How to navigate the B2B e-commerce journey

How to navigate the B2B e-commerce journey

Wed 15 Feb 2023

E-commerce has risen across the business-to-business (B2B) landscape over the past two years at a record pace due to the paradigm shift that Covid-19 disruptions have brought. But how does a company that sells exclusively to other businesses capitalise on this growth in e-commerce and manage the multiple touchpoints before products arrive at their destination?

There are multiple touchpoints at the intersection of B2B commerce before the products even begin making their way to their destination. Throughout the process, we see numerous stakeholders collaborate in cross-functional industries to serve other businesses as customers. These stakeholders encompass manufacturers, producers, suppliers, freight, transportation, distributors, and wholesalers.

The evolving B2B e-commerce sales cycle

Accelerated by the Covid-19 pandemic, digital transformation has materialised in B2B e-commerce over the past few years at record pace, with projections showing that in 2023, 17% of B2B sales will be generated online – up by 3% compared to 2020. In the US alone, online B2B sales will have reached $1.8 trillion by 2023, according to Forrester.

These figures mark a clear shift in the sales cycle for B2B with customer warehouses largely replacing in-person meetings and all-consuming travel days. Indeed, a McKinsey & Company study found that 65% of B2B companies are exclusively selling online.

The widespread adoption of business-to-consumer digital strategies, omnichannel touchpoints to meet a customer, and the growth of small business start-ups have changed customer journeys and business relationships.

What impact does this trend have on my business?

B2B customers’ expectations are shifting in line with the evolving B2B e-commerce sales cycle as they seek an ease-of-use experience like when they shop online for personal needs. With internal systems often being complex, the customer expects to have a convenient and seamless experience, tracing the end-to-end result when placing an order, from the initial order placement through to the final delivery to the final destination. To avoid customer attrition, these processes must now be fast and preconnected, providing a personalised journey and ensuring ease of use functionality, such as re-order templates and fulfilment updates from the back-office order management systems.

To keep up with this trend, businesses must invest in the right integration architecture. In the current climate, a website that simply accepts a transaction is no longer enough. Instead, the business must invest in robust integrations and processes that are automated and that cover the entire customer journey, including real-time inventory and order fulfilment.

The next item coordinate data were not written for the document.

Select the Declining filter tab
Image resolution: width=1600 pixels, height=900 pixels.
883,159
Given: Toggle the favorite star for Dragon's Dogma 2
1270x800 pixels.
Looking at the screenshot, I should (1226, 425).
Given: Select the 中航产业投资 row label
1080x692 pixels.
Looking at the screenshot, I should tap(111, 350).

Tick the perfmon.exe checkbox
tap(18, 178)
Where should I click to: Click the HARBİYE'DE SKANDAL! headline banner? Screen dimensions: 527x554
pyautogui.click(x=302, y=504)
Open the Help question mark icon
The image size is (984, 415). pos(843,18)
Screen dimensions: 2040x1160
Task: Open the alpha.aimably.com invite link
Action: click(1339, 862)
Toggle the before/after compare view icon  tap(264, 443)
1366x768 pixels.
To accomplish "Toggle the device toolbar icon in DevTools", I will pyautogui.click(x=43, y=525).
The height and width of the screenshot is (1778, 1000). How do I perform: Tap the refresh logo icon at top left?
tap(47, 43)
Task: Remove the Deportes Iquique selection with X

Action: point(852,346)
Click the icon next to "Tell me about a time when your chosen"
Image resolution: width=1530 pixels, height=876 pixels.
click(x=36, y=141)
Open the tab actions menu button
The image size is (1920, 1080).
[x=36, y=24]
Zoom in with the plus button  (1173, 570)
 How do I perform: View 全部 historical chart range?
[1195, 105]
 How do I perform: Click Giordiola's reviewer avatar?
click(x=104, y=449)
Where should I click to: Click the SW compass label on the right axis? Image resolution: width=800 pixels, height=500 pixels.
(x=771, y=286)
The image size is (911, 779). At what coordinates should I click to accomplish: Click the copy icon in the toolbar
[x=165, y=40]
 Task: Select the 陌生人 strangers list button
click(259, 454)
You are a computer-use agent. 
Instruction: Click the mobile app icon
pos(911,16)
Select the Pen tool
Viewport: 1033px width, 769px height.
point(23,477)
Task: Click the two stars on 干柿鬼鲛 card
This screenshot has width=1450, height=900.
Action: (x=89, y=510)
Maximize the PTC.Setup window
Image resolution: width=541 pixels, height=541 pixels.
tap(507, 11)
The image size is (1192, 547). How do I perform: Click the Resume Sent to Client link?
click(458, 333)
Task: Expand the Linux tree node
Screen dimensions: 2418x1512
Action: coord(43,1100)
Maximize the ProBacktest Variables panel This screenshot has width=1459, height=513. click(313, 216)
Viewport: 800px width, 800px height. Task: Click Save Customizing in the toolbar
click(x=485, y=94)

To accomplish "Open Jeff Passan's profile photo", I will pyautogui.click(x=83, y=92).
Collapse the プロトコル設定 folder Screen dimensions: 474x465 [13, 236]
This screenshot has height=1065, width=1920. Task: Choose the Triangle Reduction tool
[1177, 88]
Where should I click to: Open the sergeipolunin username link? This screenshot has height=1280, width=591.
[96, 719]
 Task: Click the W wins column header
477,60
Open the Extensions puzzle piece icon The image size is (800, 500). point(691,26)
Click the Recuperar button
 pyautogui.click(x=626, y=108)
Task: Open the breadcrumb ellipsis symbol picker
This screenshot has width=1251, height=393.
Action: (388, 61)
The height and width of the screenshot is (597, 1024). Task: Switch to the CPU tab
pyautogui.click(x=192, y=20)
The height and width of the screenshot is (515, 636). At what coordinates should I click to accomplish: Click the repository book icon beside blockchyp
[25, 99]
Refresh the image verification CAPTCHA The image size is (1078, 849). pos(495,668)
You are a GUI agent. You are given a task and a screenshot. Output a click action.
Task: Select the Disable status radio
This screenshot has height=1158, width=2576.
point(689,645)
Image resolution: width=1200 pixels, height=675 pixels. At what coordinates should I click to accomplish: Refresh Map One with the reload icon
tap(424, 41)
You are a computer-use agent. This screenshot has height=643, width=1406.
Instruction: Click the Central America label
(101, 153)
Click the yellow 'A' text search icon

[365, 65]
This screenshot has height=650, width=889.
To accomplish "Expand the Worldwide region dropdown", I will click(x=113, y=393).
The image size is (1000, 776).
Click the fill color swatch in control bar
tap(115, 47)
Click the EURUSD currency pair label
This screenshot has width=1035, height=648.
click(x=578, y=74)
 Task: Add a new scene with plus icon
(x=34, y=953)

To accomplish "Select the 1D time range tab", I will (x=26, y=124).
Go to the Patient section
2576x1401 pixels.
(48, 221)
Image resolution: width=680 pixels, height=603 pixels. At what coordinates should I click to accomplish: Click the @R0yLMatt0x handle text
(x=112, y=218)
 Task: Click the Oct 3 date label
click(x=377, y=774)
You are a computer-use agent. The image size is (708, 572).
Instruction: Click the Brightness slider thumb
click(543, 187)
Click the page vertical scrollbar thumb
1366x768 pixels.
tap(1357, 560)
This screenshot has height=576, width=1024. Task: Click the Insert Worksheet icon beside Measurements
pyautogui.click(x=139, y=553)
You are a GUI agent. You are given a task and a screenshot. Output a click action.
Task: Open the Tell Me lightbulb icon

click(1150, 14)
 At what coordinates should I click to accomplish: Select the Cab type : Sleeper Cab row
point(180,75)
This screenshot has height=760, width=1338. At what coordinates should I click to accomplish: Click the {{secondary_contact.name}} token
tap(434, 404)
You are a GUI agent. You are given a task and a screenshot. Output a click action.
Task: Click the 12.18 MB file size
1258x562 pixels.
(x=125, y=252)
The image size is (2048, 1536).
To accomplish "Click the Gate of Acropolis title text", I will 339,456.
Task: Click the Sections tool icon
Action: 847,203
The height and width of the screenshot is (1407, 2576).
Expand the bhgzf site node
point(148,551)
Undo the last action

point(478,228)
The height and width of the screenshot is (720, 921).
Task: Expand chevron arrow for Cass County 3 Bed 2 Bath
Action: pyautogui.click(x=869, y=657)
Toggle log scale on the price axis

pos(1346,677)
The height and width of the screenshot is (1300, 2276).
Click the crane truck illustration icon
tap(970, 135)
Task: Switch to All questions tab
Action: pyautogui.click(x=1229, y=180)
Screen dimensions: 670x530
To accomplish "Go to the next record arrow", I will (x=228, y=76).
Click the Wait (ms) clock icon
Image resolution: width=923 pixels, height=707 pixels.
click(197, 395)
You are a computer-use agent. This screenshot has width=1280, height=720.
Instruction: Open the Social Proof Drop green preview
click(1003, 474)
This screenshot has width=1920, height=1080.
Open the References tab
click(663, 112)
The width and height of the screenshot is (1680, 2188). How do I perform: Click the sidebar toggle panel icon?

For example, if a consumer buys online to pick up in store, there should be an easy and seamless pickup process with no double entry. Yet, this harmonisation can be challenging for many companies that have different, disparate systems. In this scenario, integrations must be sustained through multiple versions over the years to reap successful results in the long-term. This is particularly fragile as updates are made to legacy systems causing disruptions in the flow of data across systems resulting in lower than desired customer experiences.

There is already software on the market that addresses these key issues, including Microsoft Dynamics 365 Commerce which offers the required efficiencies that create omnichannel touchpoints and which expands the capability of meeting customer expectations and redefine supply and demand.

Seamless integration is also critical for employee efficiency, especially during volatile periods like now. The harmonisation of systems across all fronts of the business facilitates improved employee satisfaction and, consequently, retention.

With technology providers like Microsoft continuing to invest into new system capabilities, businesses can remain hyperconnected with customers and successfully navigate the B2B e-commerce journey.